View first few rows of JSON:

In [6]:
N = 3
with open("Electronics_5.json") as f:
    for i in range(0,N):
        print(f.readline(), end = '')

{"overall": 5.0, "vote": "67", "verified": true, "reviewTime": "09 18, 1999", "reviewerID": "AAP7PPBU72QFM", "asin": "0151004714", "style": {"Format:": " Hardcover"}, "reviewerName": "D. C. Carrad", "reviewText": "This is the best novel I have read in 2 or 3 years.  It is everything that fiction should be -- beautifully written, engaging, well-plotted and structured.  It has several layers of meanings -- historical, family,  philosophical and more -- and blends them all skillfully and interestingly.  It makes the American grad student/writers' workshop \"my parents were  mean to me and then my professors were mean to me\" trivia look  childish and silly by comparison, as they are.\nAnyone who says this is an  adolescent girl's coming of age story is trivializing it.  Ignore them.  Read this book if you love literature.\nI was particularly impressed with  this young author's grasp of the meaning and texture of the lost world of  French Algeria in the 1950's and '60's...particularly poig

Copy first row of JSON output above and use [Schema Generator](https://preetranjan.github.io/pyspark-schema-generator/) to create schema like below:

This schema below *should* work for all of the k-core datasets...

In [7]:
schema = StructType([StructField('overall',FloatType(),True),  # Changed to FloatType from StringType
    StructField('vote',StringType(),True),  
    StructField('verified',BooleanType(),True),  
    StructField('reviewTime',StringType(),True),  
    StructField('reviewerID',StringType(),True),  
    StructField('asin',StringType(),True),  
    StructField('style',StructType([StructField('Format:',StringType(),True)]),True),  
    StructField('reviewerName',StringType(),True),  
    StructField('reviewText',StringType(),True),  
    StructField('summary',StringType(),True),  
    StructField('unixReviewTime',IntegerType(),True)])

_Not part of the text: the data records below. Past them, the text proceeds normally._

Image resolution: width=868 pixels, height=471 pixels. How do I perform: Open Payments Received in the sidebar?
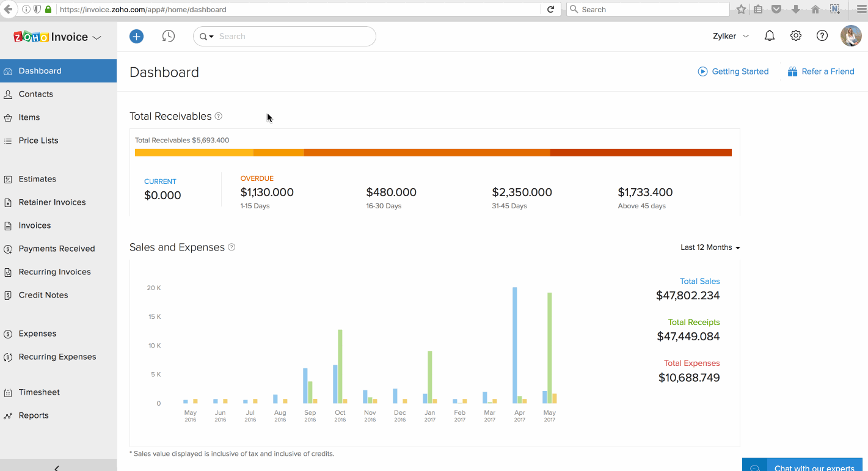pyautogui.click(x=57, y=249)
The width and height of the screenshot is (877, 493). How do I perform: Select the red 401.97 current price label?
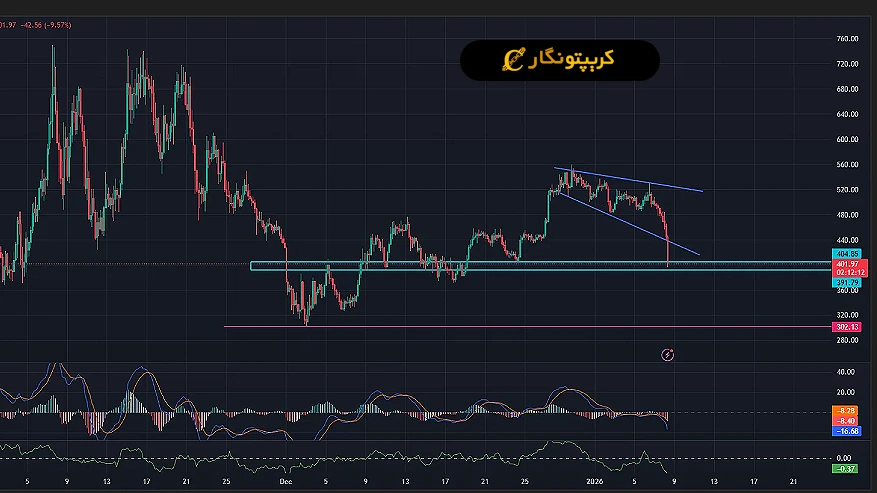click(x=845, y=263)
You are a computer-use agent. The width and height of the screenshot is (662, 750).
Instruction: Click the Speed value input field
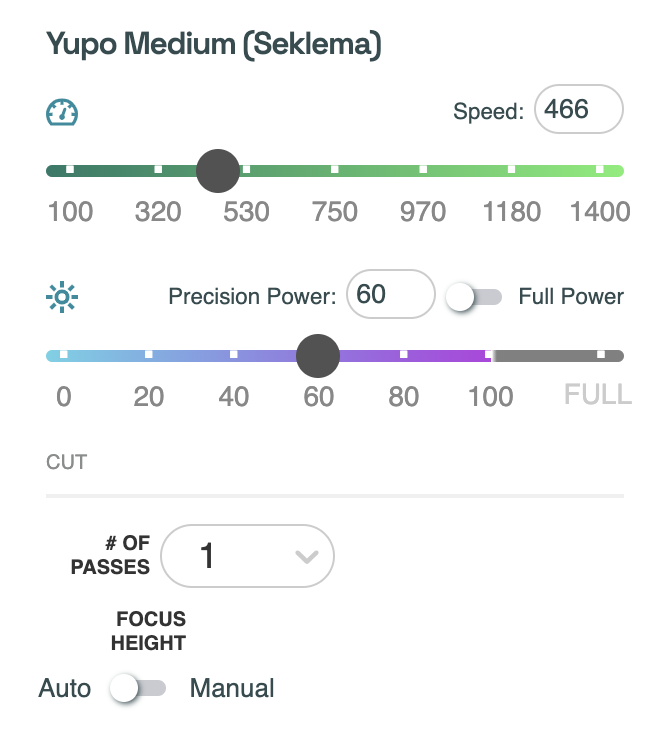pos(578,110)
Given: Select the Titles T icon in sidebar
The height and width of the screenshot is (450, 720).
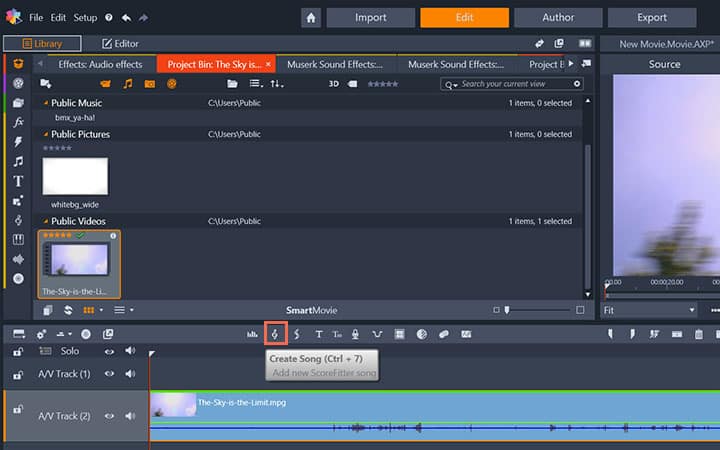Looking at the screenshot, I should pyautogui.click(x=18, y=181).
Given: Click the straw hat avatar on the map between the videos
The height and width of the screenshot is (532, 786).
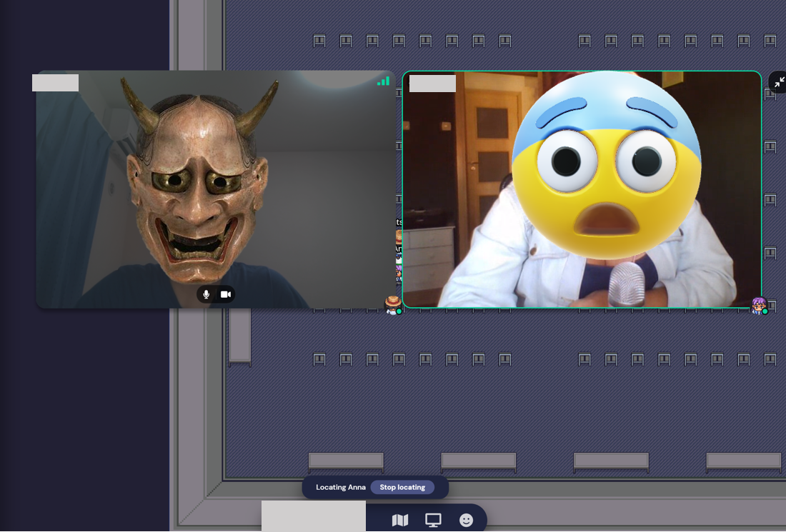Looking at the screenshot, I should coord(399,236).

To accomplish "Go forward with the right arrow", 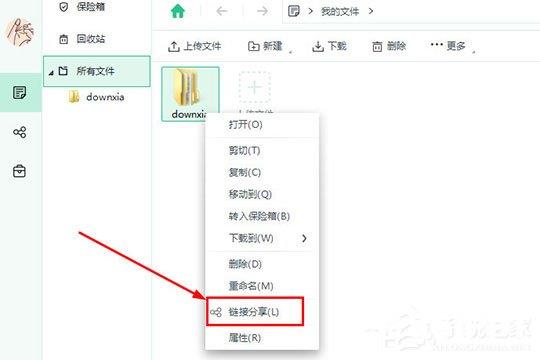I will (262, 11).
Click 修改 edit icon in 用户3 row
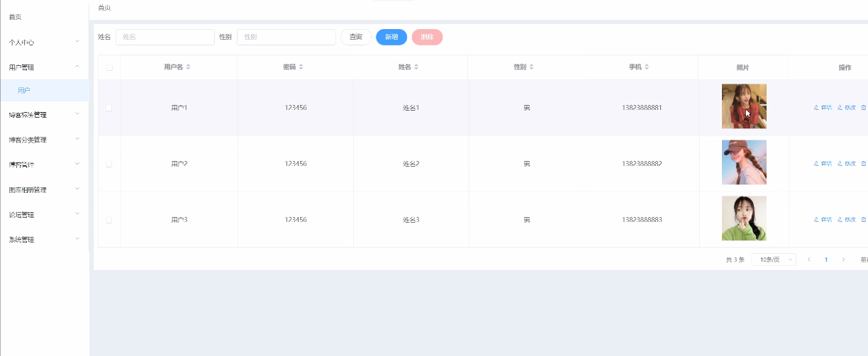The width and height of the screenshot is (868, 356). coord(847,220)
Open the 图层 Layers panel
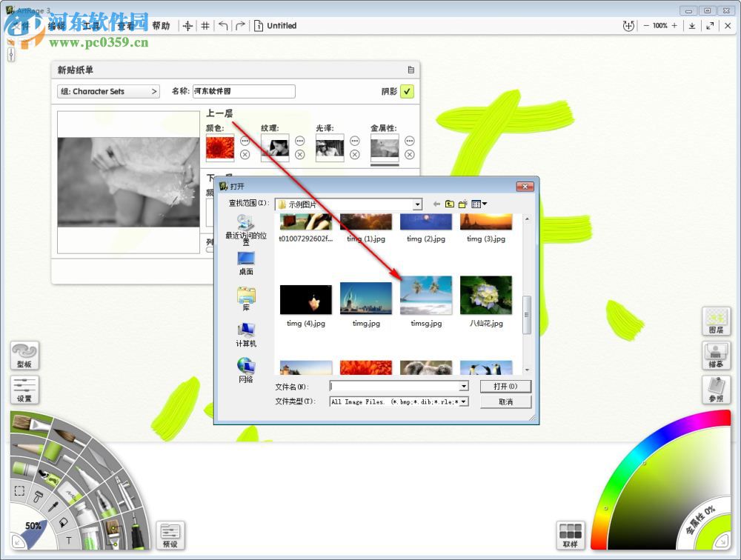 (x=716, y=321)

Use schema so spark does not have to infer:

In [8]:
# 5 core electronics data
e5_core_df = spark \
    .read \
    .json("Electronics_5.json", schema = schema)

e5_core_df.printSchema()

root
 |-- overall: float (nullable = true)
 |-- vote: string (nullable = true)
 |-- verified: boolean (nullable = true)
 |-- reviewTime: string (nullable = true)
 |-- reviewerID: string (nullable = true)
 |-- asin: string (nullable = true)
 |-- style: struct (nullable = true)
 |    |-- Format:: string (nullable = true)
 |-- reviewerName: string (nullable = true)
 |-- reviewText: string (nullable = true)
 |-- summary: string (nullable = true)
 |-- unixReviewTime: integer (nullable = true)



Show data:

In [9]:
e5_core_df.show()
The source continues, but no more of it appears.